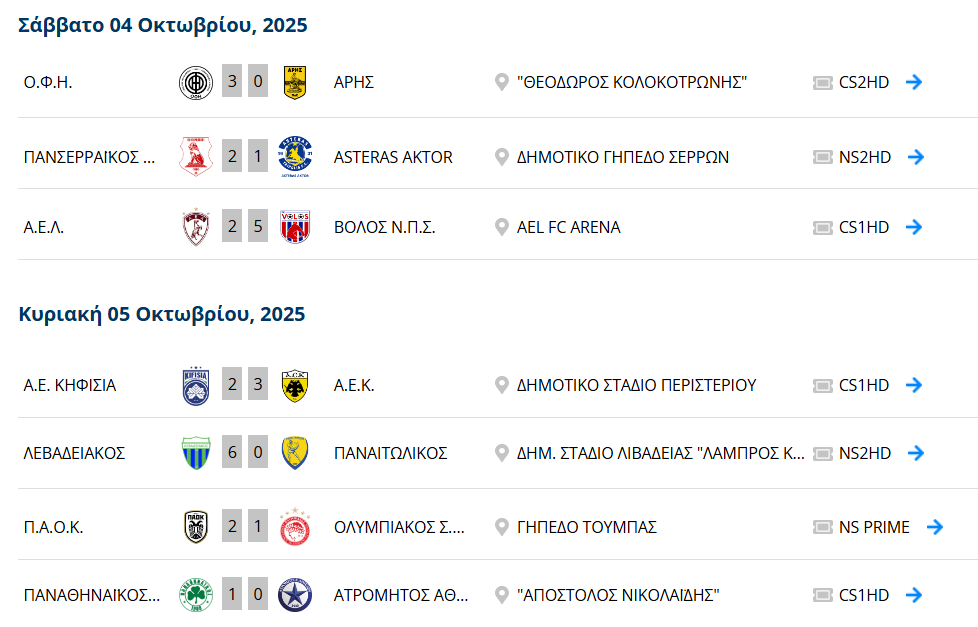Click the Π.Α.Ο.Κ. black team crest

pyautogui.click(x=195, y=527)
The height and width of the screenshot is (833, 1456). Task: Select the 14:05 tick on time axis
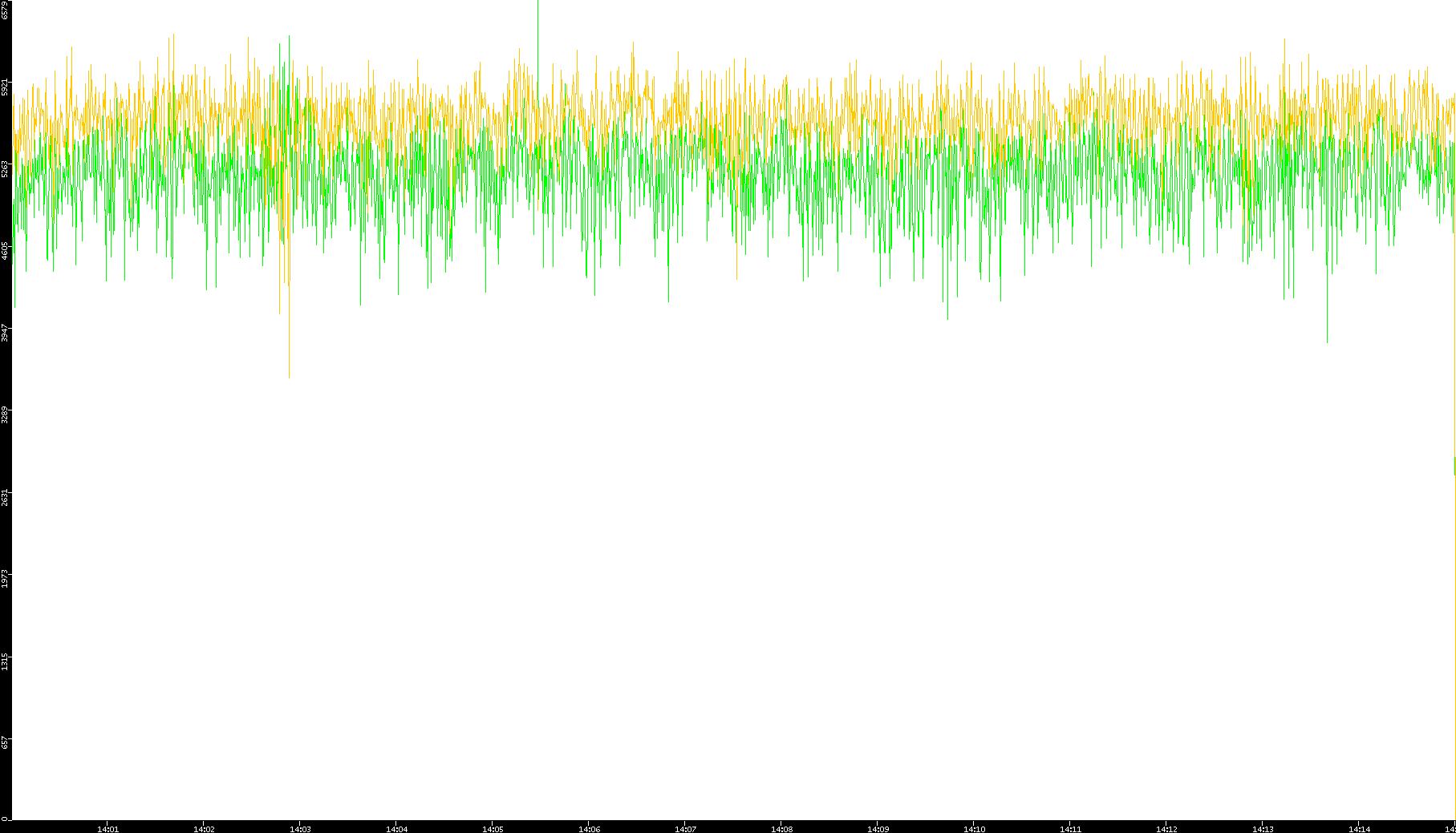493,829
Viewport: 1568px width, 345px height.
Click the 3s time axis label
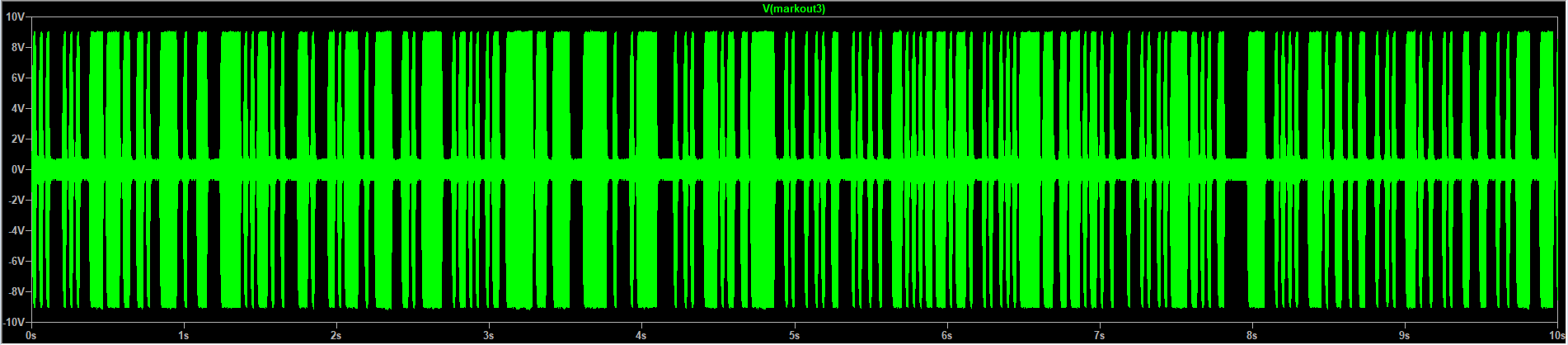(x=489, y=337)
++++++
Working from the line with "The height and" down through the last line of the records, give every line again exactly, but no pictures.

The height and width of the screenshot is (833, 1456). Task: Select the 14:05 tick on time axis
493,829
Viewport: 1568px width, 345px height.
Click the 3s time axis label
(x=489, y=337)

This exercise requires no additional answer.